HRT and Exercise Effects on Central Arterial Compliance
Biography Overview Candidate. The candidate, Kerrie L. Moreau, Ph.D., is a physiologist currently supported by an individual NRSA from NIA. Dr. Moreau's past and current research focus has been on physical activity, aging, and cardiovascular health, particularly in women. Her immediate goal is to acquire new research and professional skills to help her achieve her long-term goal of developing a successful independent extramurally-funded research program in aging. The proposed KO1 development plan should provide Dr. Moreau with the necessary training to achieve her goal.
Career Development Plan. Dr. Moreau's research career development training activities consist of: 1) acquiring new research skills associated with and complimentary to (e.g., micro array gone expression analysis) the proposed research plan; and 2) structured activities including formal course work; attendance and presentation at journal clubs, seminar series, and scientific meetings; and regular interactions with her mentoring team.
Environment. The environment for Dr. Moreau's training should be outstanding. The Sponsor and Co-sponsor, Drs. Douglas Seals and Wendy Kohrt, are well- established extramurally-funded scientists with strong records of successful mentoring in biomedical aging research. They are complimented by several consulting mentors who will provide guidance in specific areas of the training plan. Other faculty in aging research enhance the environment.

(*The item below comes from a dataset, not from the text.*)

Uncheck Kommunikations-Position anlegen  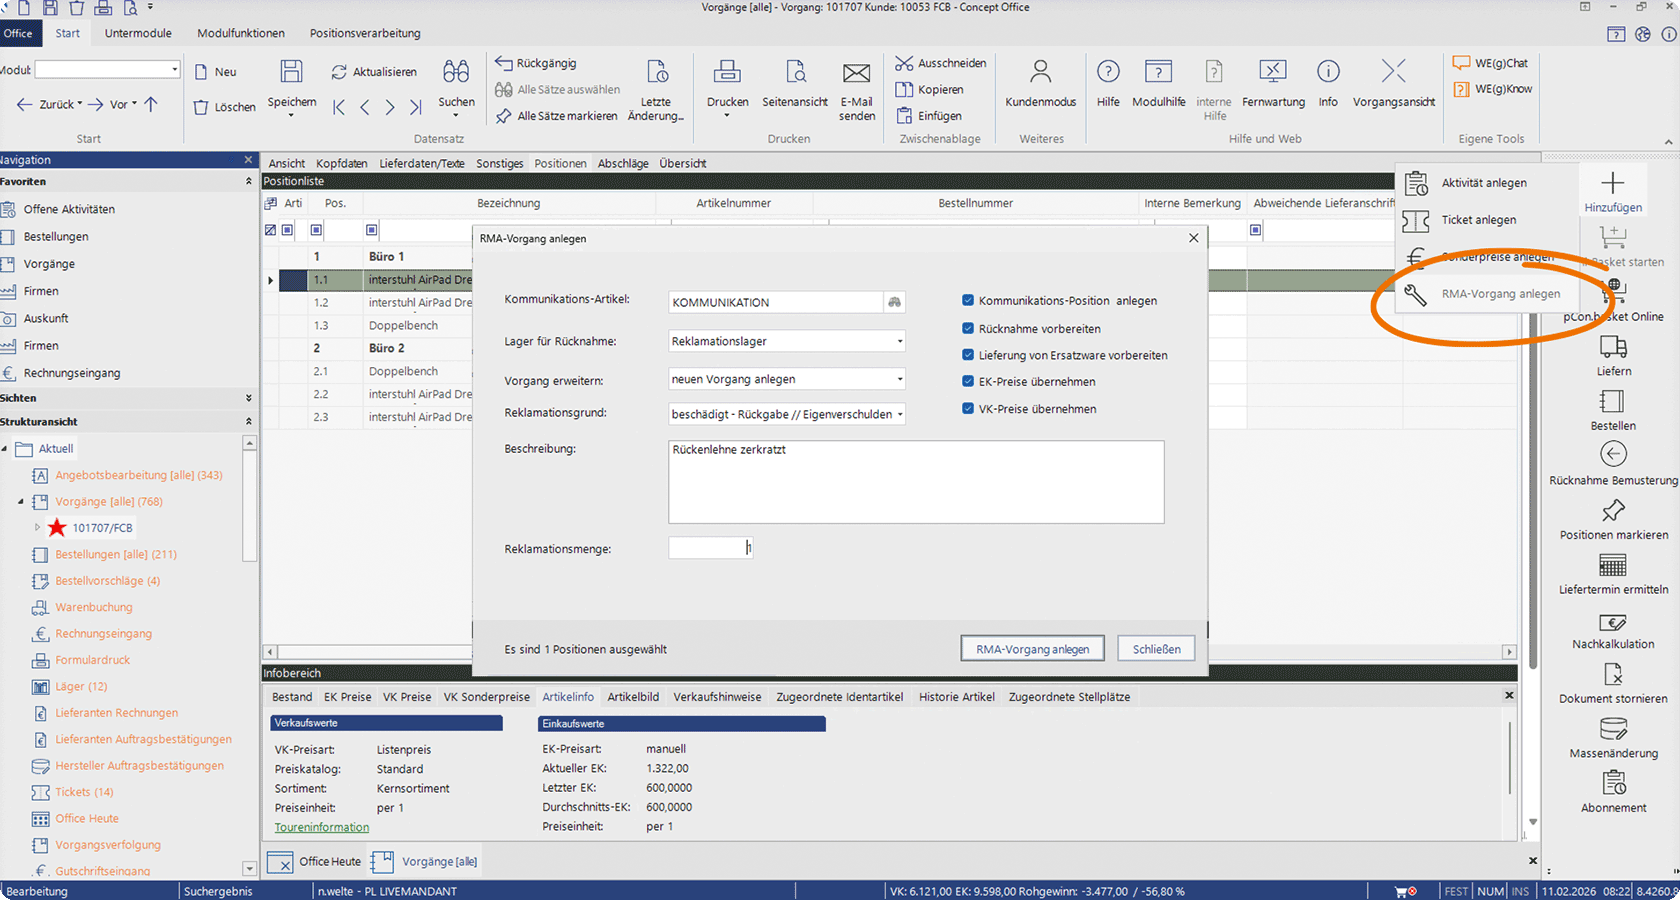[x=968, y=300]
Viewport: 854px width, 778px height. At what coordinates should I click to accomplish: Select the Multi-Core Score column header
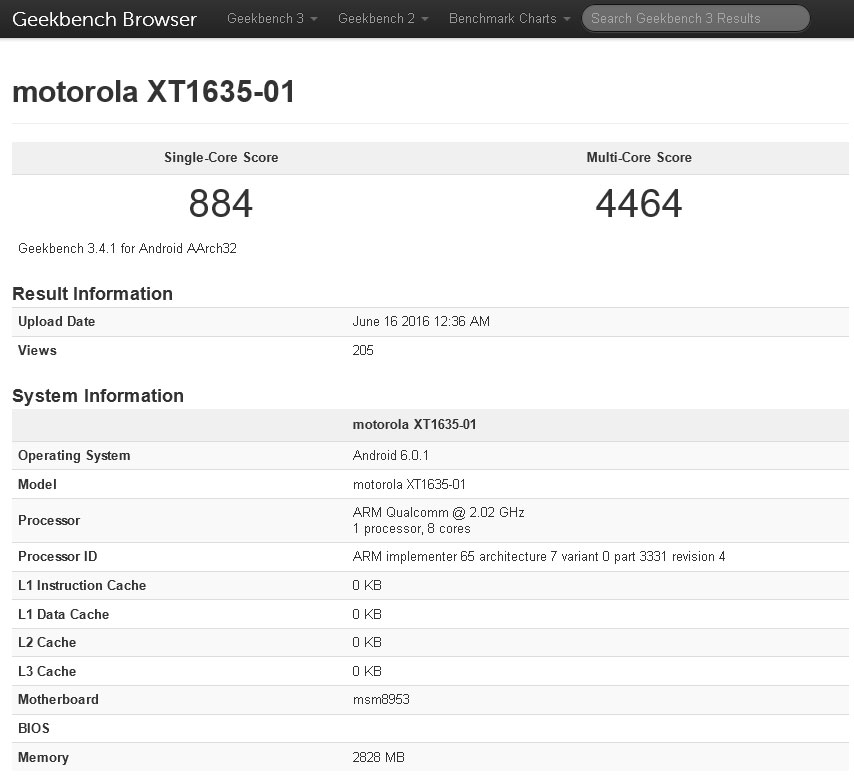(x=639, y=158)
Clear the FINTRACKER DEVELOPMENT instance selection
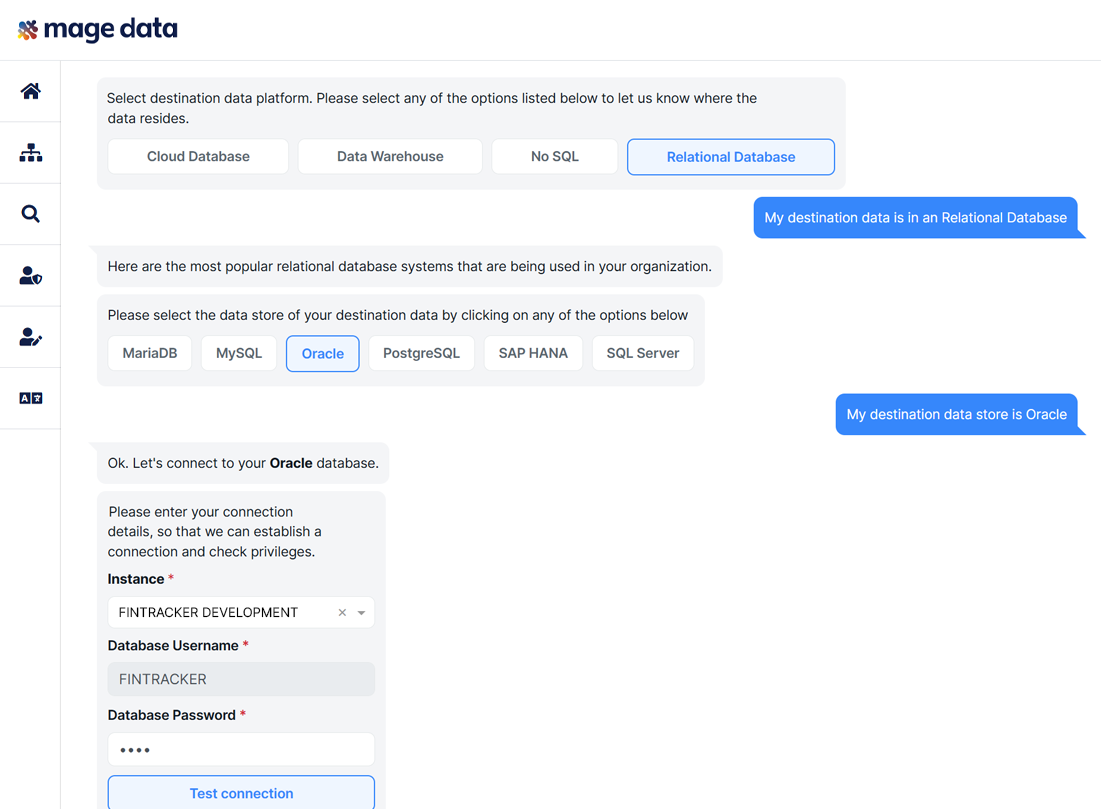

Research. The general aim will be to determine the relative efficacy of 3 commonly used Hormone Replacement Therapy (HRT) regimens, regular aerobic exercise, and the combination of HRT and exercise for improving central (carotid) arterial compliance, the associated functional benefits, and the underlying mechanisms in healthy sedentary estrogen-deficient postmenopausal women. The general hypothesis is that HRT and exercise will, independently and additively, improve arterial compliance which will, in turn, result in functional benefits (e.g., improvements in cardiovagal baroreflex sensitivity and left-ventricular function/structure), and that these favorable adaptations will be mediated in part by a decrease in sympathetic tone (HRT only) and/or a reduced oxidative stress-associated improvement in vascular endothelium- dependent vasodilatory tone. Moreover, the amount of improvement with hormone supplementation and the additive effect of exercise will differ among HRT regimens. A 2-phase placebo controlled intervention trial employing state-of- the-art measurements of autonomic (e.g. micro neurography) and cardiovascular (e.g., high-resolution ultrasonography) function will be conducted. The expected results should provide new physiological and clinical information concerning the use of various HRT regimens and exercise for the primary prevention of reduced central arterial compliance with age and estrogen deficiency, the corresponding autonomic and cardiovascular functional benefits, as well as insight into the underlying mechanisms involved.